Elsewhere, Chinese analysts came out with the push for more and sooner stimulus to defend the economy from slipping back into the recession. The same joined Beijing’s previous readiness for more fiscal measures to propel the spending, which in turn puts a floor under the Gold price. However, the global rating giant S&P cut China’s Gross Domestic Product (GDP) growth forecasts for 2023 to 5.2% from 5.5% previous estimations. On the same line are concerns suggesting major investors’ pause in China investment. With this, the XAU/USD bears the burden of the bad news as China is one of the world’s biggest Gold consumers.

Talking about the United States data and the Gold Price, US Dallas Fed Manufacturing Business Index for June improved to -23.2 versus -26.5 expected and -29.1 previous readings. During the last week, the US Core inflation for May allowed Fed Chairman Jerome Powell to remain hawkish but the Purchasing Managers’ Indexes for June weren’t impressive enough. Even so, Federal Reserve Bank of San Francisco President Mary Daly signaled on Friday that two more interest rate increases this year would be a “very reasonable projection.” Hence, the hawkish Fed concerns weigh on the Gold Price.

On a different page, Bank for International Settlements (BIS) General Manager Agustin Carstens warned in the BIS annual report published Sunday, “The world economy was now at a crucial point as countries struggle to rein in inflation.”
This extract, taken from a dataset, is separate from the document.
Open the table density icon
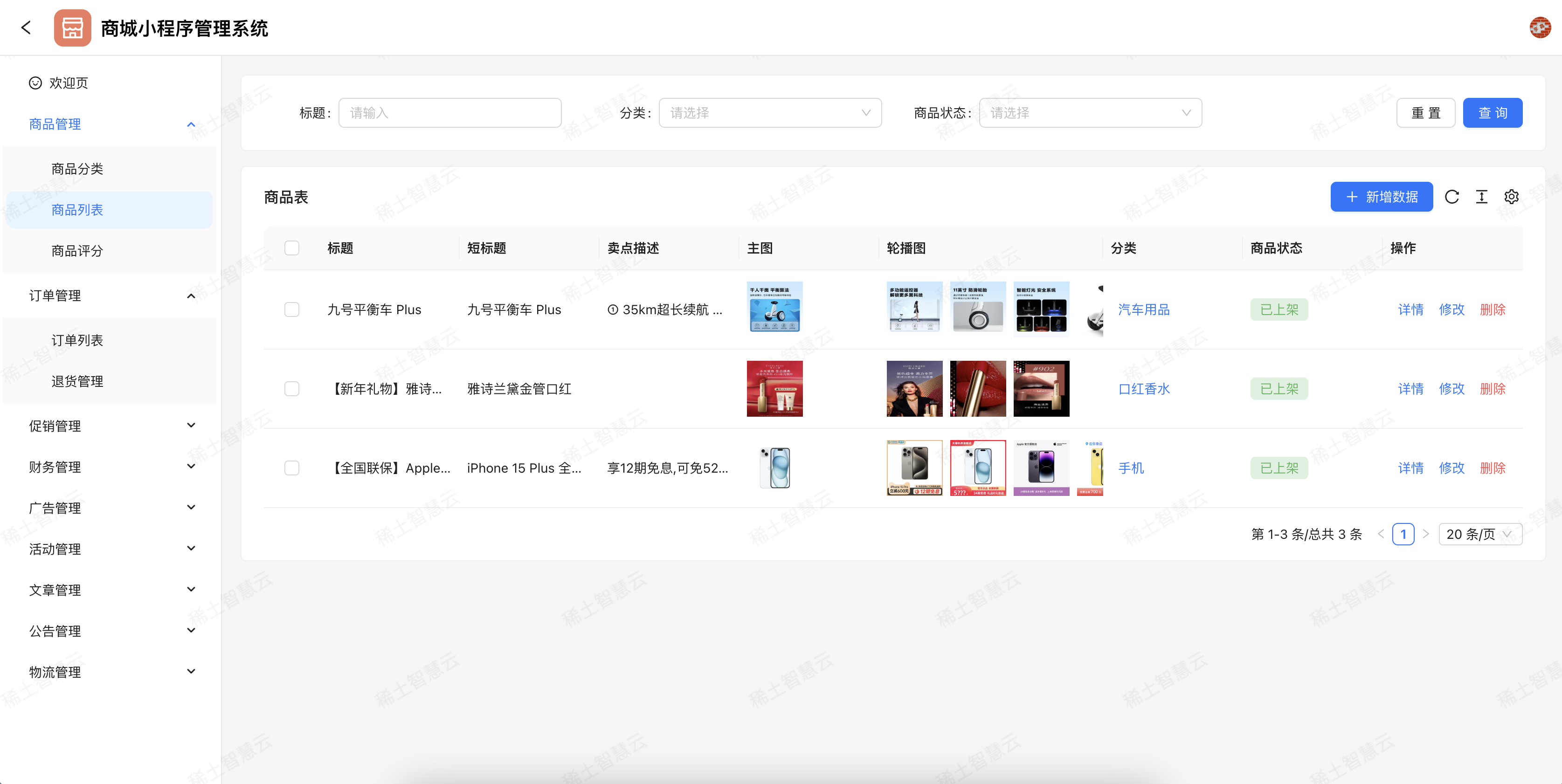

Amid these plays, the market sentiment remains sour and challenges the XAU/USD bulls. While portraying the mood, the Wall Street benchmarks closed negative while the US Treasury bond yields remain downbeat.

Moving on, risk catalysts about China and Russia will join the headlines about the Federal Reserve (Fed) will be important to watch. Additionally, the US Durable Goods Orders for May will also be important to watch for clear directions.
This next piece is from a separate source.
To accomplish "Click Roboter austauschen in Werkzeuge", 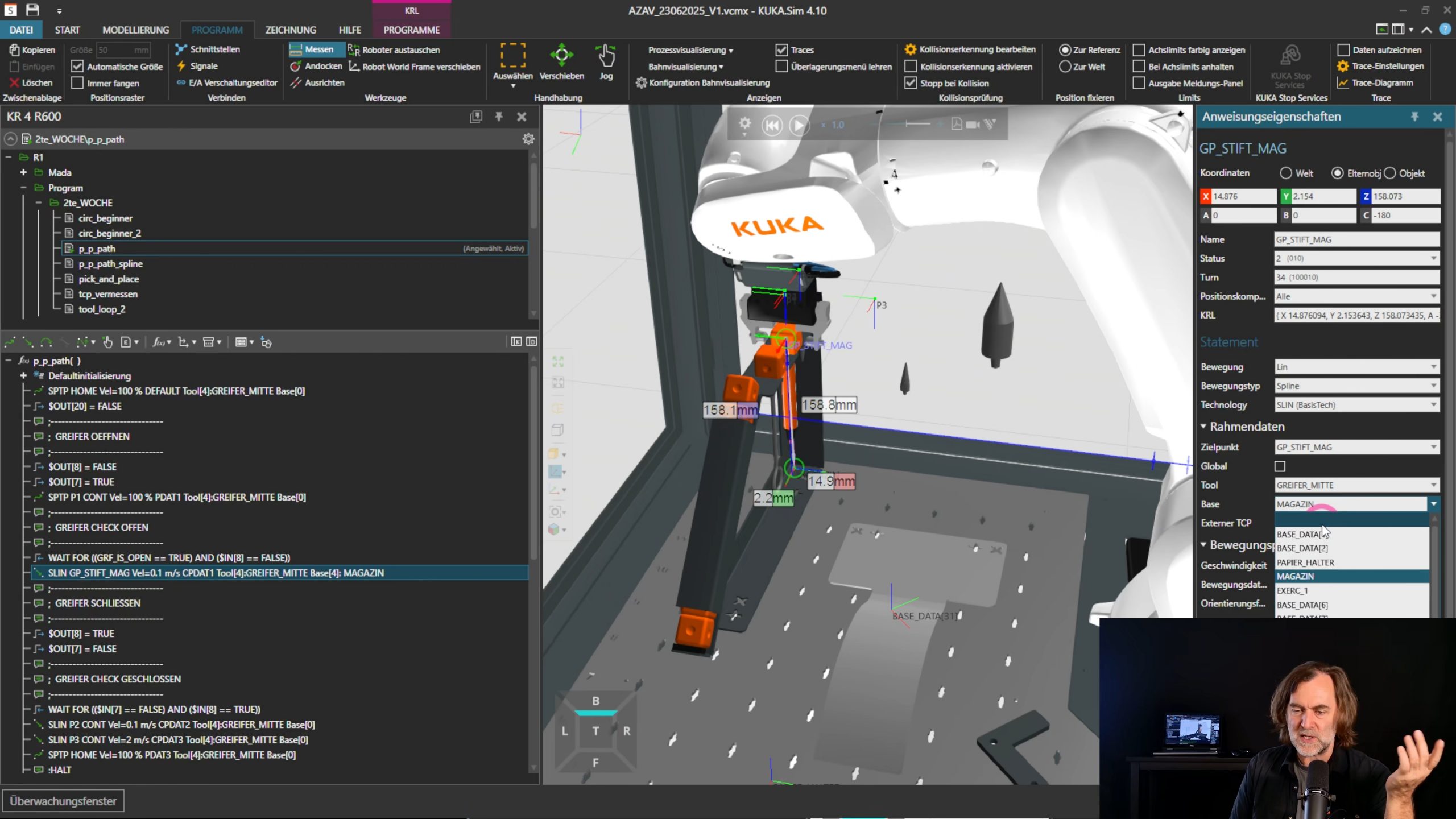I will 400,50.
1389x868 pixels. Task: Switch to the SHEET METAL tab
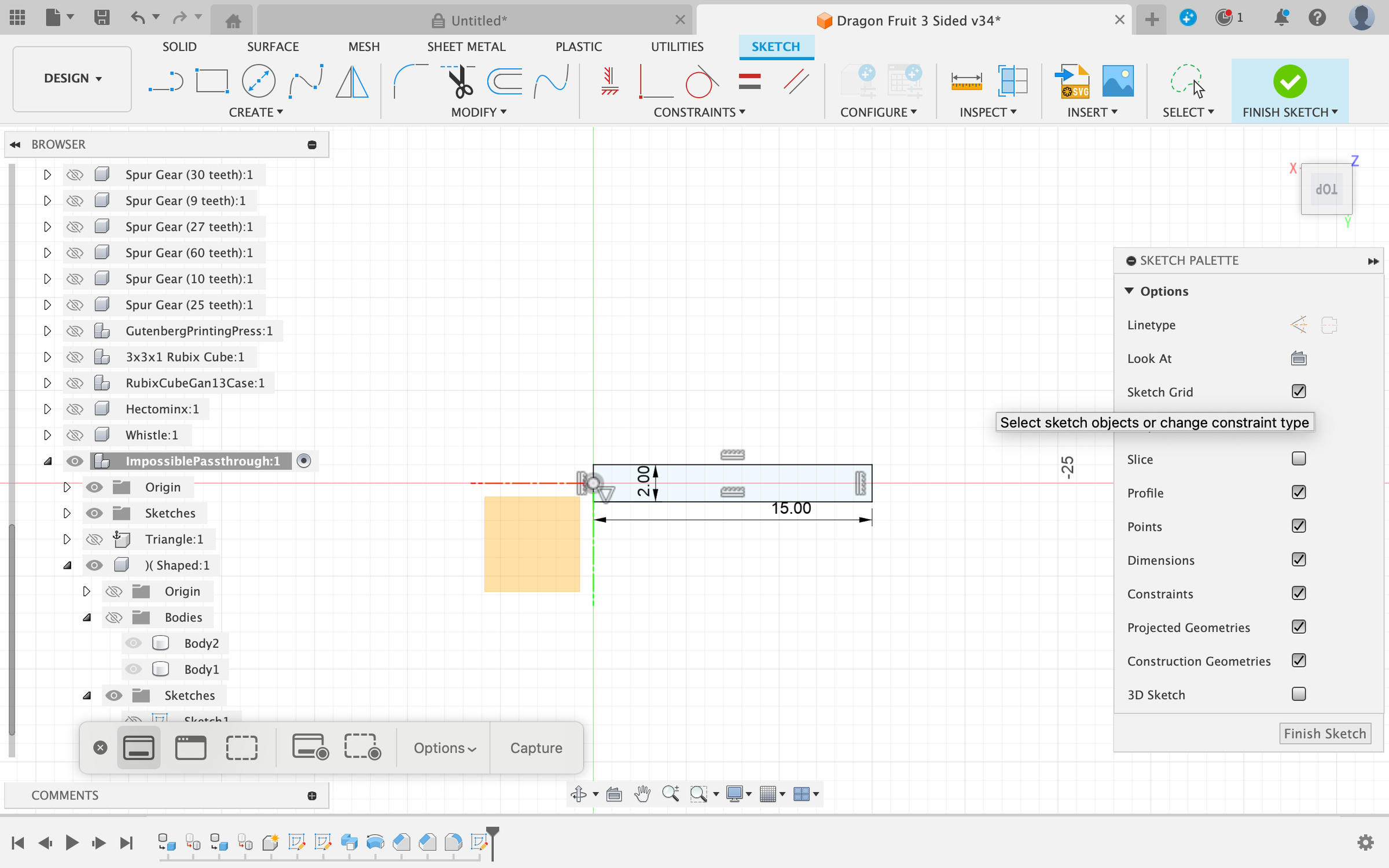pos(466,47)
Gold Price Technical analysis

Gold Price (XAU/USD) fails to defend the previous week’s corrective bounce off the 61.8% Fibonacci retracement, also known as the golden Fibonacci ratio, of its February-May upside, near $1,910.

The XAU/USD weakness also takes clues from the bearish signals from the Moving Average Convergence and Divergence (MACD) indicator. However, the below 50.0 levels of the Relative Strength Index (RSI) line, placed at 14, suggests the bottom-picking of the Gold Price.

As a result, the downside break of $1,910 appears less likely. Even if the XAU/USD slips below $1,910, the $1,900 round figure, February 09 swing high near $1,890 and the 78.6% Fibonacci retracement level of $1,863 can challenge the Gold sellers afterward.

On the contrary, the Gold buyers remain off the table unless breaking the $1,943 resistance confluence comprising the 100-SMA and 50% Fibonacci retracement level.

Following that, a three-week-long descending resistance line, close to $1,953 at the latest, will be in the spotlight as it holds the key to the XAU/USD’s run-up towards the monthly high surrounding $1,983-84.

Overall, the Gold Price is likely to remain weak but the road towards the south appears bumpy.